How to Improve Care for Spanish-Speaking Patients

Healthwise Communications Team

A Spanish-speaking patient converses with a doctor


Eddie’s dad had died from skin cancer, so Eddie was cautious about his skin. He worked on the grounds crew for a local golf course, which meant he was out in the sun a lot—and last summer when a spot on his shoulder started to itch and bleed, Eddie decided to see a doctor. Since Eddie spoke very little English, his daughter helped him schedule an appointment at the local community clinic.

Like Eddie, the doctor was concerned the spot could be melanoma, so he performed a biopsy and scheduled a follow-up appointment. Two weeks later, Eddie returned to the clinic for his diagnosis. The clinic’s interpreter wasn’t available that day, so the doctor, in his limited Spanish, tried to give Eddie the news. The spot was called a seborrheic keratosis and Eddie didn’t need to do anything about it. But Eddie heard, “There’s nothing you can do about it.” He was stunned. What was this oddly named spot, and was it dangerous?

After the appointment, Eddie sat in his truck in the parking lot mulling over the questions he wished he had asked. Then, he saw that his doctor had sent him patient education on seborrheic keratosis. Eddie tapped the link that led to his patient portal. Once there, he noticed a setting that read “Site Language/Idioma del Sito,” and sure enough, it changed the entire user interface to Spanish. Eddie easily navigated to the Spanish-language education his doctor had shared. There, he learned that his seborrheic keratosis was harmless. He breathed a sigh of relief.

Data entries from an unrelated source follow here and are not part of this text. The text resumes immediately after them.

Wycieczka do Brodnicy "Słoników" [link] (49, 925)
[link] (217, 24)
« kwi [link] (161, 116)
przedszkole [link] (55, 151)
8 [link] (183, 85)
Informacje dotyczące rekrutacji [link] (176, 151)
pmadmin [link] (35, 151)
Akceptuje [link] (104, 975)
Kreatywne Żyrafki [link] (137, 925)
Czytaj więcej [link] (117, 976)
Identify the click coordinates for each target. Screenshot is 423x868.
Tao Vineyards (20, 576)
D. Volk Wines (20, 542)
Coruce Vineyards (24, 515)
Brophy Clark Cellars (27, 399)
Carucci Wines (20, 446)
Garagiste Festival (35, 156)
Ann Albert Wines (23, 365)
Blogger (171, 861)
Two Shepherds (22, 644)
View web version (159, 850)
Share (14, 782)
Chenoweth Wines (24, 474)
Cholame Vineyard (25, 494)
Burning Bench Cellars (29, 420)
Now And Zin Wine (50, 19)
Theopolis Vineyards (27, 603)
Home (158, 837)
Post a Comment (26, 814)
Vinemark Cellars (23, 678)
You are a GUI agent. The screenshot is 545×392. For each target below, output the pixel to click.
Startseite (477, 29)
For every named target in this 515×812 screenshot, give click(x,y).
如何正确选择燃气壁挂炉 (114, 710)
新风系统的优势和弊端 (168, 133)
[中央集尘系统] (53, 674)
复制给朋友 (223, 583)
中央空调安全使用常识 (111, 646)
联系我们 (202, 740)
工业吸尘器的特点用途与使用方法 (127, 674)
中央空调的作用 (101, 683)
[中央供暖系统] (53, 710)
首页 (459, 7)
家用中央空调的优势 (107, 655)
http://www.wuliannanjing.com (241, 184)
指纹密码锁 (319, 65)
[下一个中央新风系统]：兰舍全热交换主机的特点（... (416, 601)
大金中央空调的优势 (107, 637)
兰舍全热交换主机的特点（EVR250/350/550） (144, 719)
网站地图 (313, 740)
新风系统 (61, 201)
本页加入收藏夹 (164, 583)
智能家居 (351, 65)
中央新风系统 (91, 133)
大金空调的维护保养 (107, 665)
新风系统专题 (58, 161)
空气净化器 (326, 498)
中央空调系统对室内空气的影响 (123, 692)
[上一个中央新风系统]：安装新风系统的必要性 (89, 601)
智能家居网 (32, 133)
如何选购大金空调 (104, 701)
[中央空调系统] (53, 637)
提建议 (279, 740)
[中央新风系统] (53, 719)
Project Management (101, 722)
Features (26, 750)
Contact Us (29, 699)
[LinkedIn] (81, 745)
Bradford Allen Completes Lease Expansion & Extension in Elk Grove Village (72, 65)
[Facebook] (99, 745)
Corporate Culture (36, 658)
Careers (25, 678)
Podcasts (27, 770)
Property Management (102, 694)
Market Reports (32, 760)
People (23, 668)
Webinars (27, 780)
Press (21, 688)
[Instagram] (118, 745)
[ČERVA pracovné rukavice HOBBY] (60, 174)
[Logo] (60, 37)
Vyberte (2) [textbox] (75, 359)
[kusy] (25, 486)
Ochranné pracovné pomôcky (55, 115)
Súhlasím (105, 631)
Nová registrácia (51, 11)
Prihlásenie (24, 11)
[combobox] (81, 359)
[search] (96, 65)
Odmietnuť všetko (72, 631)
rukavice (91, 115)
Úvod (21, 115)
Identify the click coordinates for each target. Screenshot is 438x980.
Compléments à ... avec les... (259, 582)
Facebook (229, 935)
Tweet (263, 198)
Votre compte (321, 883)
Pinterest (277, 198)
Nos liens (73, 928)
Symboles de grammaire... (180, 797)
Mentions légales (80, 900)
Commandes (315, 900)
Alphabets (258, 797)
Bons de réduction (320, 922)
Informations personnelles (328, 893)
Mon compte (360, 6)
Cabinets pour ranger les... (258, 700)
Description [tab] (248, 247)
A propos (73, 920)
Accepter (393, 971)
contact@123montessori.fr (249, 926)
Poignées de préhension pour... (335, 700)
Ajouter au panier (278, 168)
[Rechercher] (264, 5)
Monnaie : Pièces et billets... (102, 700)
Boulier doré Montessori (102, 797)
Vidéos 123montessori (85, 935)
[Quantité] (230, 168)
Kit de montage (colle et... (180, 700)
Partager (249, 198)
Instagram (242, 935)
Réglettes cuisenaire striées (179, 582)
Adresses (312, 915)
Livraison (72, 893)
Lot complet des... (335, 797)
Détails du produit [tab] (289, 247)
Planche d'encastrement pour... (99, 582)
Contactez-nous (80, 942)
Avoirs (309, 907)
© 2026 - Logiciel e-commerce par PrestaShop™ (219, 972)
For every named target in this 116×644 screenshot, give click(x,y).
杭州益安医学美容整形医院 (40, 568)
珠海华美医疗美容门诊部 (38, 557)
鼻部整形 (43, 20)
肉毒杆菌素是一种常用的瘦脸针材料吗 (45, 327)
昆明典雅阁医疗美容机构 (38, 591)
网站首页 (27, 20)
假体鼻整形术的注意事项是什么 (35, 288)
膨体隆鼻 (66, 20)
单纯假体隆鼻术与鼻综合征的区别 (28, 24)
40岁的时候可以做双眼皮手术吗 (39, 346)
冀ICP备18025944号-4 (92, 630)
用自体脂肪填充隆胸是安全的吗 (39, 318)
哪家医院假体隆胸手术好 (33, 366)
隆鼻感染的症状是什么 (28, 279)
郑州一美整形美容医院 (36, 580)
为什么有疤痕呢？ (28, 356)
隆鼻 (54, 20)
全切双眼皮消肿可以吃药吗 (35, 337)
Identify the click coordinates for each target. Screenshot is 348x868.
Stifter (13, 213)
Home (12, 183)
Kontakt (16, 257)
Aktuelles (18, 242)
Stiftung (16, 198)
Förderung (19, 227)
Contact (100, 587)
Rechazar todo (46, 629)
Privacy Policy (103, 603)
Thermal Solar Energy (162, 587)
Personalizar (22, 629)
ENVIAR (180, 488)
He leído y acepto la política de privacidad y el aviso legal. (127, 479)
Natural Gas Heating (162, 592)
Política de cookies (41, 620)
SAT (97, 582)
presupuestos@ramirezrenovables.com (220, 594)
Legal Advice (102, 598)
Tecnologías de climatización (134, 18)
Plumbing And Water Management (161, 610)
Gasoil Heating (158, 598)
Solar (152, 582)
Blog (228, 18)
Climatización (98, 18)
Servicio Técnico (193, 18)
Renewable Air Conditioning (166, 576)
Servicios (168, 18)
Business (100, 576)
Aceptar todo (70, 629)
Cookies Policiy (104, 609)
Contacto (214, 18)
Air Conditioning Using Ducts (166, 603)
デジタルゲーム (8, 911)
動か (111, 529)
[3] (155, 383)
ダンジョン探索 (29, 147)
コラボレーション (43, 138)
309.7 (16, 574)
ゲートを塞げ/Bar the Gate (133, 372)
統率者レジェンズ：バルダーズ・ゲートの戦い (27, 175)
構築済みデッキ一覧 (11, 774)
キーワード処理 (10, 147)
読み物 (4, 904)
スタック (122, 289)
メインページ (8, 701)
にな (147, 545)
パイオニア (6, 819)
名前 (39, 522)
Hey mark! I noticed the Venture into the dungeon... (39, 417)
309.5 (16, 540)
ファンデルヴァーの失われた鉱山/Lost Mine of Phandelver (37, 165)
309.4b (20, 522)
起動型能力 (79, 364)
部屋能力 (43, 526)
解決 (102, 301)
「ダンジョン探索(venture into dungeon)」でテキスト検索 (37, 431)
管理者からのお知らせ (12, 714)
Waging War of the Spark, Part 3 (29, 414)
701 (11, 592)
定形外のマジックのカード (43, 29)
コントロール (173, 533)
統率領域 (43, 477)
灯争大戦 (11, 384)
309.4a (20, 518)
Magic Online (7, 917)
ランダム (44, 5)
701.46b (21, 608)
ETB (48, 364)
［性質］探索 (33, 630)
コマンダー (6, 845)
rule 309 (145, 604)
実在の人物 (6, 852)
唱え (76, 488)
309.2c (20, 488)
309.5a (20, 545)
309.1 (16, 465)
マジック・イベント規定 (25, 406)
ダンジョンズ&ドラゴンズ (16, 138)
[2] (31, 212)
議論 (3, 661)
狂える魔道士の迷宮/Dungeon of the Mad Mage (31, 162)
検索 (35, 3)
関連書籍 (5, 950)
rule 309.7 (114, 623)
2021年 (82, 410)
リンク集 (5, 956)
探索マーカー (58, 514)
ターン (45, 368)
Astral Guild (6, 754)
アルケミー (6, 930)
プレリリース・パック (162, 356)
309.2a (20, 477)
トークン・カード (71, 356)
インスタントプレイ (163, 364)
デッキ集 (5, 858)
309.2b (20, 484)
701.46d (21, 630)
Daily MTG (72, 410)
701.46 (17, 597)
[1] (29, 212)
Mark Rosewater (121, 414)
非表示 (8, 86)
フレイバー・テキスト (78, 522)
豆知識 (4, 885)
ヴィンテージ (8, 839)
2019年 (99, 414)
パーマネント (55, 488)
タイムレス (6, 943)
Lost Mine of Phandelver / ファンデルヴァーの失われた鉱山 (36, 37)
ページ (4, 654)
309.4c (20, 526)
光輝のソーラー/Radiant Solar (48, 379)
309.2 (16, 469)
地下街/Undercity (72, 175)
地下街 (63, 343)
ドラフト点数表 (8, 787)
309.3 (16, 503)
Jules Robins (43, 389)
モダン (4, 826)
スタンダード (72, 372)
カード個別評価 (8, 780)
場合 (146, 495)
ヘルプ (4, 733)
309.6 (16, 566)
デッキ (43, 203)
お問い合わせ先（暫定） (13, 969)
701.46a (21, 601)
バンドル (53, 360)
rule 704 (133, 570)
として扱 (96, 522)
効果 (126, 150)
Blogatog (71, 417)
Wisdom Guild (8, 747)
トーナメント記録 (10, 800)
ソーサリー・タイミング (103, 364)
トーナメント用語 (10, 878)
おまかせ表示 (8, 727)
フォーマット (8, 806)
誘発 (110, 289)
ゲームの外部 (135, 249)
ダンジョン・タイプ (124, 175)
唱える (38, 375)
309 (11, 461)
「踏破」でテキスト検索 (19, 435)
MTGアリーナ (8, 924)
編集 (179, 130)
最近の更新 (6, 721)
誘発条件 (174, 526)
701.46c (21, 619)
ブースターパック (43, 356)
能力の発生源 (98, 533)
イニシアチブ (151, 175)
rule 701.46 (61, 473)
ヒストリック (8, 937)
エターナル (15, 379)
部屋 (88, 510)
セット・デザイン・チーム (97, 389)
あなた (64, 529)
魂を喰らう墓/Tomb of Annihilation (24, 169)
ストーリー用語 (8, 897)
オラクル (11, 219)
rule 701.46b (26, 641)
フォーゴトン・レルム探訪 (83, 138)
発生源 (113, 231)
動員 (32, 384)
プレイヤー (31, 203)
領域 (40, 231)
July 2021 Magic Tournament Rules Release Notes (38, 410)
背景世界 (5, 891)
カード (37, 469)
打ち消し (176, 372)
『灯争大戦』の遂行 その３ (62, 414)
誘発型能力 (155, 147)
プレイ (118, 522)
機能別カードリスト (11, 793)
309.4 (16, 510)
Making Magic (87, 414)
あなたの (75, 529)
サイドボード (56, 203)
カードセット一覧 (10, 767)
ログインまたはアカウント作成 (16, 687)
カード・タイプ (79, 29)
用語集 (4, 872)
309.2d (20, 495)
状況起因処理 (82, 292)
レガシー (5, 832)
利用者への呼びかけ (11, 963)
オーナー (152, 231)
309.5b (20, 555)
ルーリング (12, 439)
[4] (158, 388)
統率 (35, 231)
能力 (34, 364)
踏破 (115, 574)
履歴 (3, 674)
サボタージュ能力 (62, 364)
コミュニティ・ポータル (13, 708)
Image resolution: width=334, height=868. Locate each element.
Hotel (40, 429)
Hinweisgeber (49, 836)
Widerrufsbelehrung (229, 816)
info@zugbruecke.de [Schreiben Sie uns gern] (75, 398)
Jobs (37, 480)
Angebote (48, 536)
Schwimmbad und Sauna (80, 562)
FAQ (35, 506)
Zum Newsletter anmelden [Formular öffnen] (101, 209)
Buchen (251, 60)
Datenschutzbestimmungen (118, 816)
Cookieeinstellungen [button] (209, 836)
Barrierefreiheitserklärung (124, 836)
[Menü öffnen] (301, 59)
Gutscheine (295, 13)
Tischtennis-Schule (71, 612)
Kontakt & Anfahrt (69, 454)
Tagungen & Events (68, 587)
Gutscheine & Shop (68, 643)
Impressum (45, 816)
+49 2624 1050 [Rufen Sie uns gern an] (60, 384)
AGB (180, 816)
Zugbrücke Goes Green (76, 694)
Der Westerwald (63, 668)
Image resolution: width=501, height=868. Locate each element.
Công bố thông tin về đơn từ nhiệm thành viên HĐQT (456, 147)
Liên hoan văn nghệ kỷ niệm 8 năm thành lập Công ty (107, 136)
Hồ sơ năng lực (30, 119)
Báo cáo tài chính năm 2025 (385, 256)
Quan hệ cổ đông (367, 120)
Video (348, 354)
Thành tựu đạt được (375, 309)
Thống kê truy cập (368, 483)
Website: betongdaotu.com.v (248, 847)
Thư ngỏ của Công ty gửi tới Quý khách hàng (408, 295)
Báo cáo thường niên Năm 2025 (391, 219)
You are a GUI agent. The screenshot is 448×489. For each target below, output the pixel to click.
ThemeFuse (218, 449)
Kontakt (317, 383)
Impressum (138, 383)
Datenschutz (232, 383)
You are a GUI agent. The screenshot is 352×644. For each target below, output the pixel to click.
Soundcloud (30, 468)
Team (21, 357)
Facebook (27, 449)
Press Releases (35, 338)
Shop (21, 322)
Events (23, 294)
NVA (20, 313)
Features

Spanish Speakers Face Healthcare Barriers

Spanish is the most common non-English language spoken in the United States. The U.S. has the second-largest population of Spanish speakers in the world (after Mexico)—and by 2050, one in three people in the U.S. will speak Spanish.

Unfortunately, this group also faces healthcare inequities. One June 2022 study found that overall, Hispanic Americans are less likely than other Americans to have health insurance and get preventative care. On top of that, the study found that a major reason 44% of Hispanics in the U.S. have worse health outcomes compared to other U.S. adults is due to communication problems related to language or cultural differences when navigating the healthcare system.

Not only do language and cultural barriers prevent patients from getting care, but they also make it hard for Spanish-speaking caregivers. Recent studies show that for Spanish-speaking parents, language-specific barriers can negatively impact their children’s health. Native-language health information lets parents focus on what’s important: their children.

Lots of people are in Eddie’s shoes. Some doctors and nurses may know some Spanish, but medical conditions come with many nuances. For example, a doctor may be able to ask in English if chest pain is a pressure, a deep pain, or a sharp pain. But if the doctor doesn’t know all those words in Spanish, getting a clear picture of a patient’s symptoms can be a problem. And interpreters aren’t always available to help.

A parent and children review health education in Spanish on a cell phone


The Complete Patient Education Experience in Spanish

What are we doing to meet the Spanish-speaking population’s needs? First, all our health education is available in both English and Spanish. (Some of our most used content is also available in 17 other languages.) And it’s all translated by humans. Human translation ensures accuracy, preserves all the important medical nuance, and is sensitive to cultural norms.

Spanish language education is a start, but making sure Spanish speakers can easily access the education is important too. In Healthwise® Advise for Epic, patients can change not just the health education language to Spanish, but they can change the entire user interface to Spanish as well. This means the patient’s entire education environment—from menus to health education to logout options—changes to Spanish with just the click of a button. Since Epic also offers MyChart in Spanish, patients can now have an entirely immersive Spanish-language patient portal experience.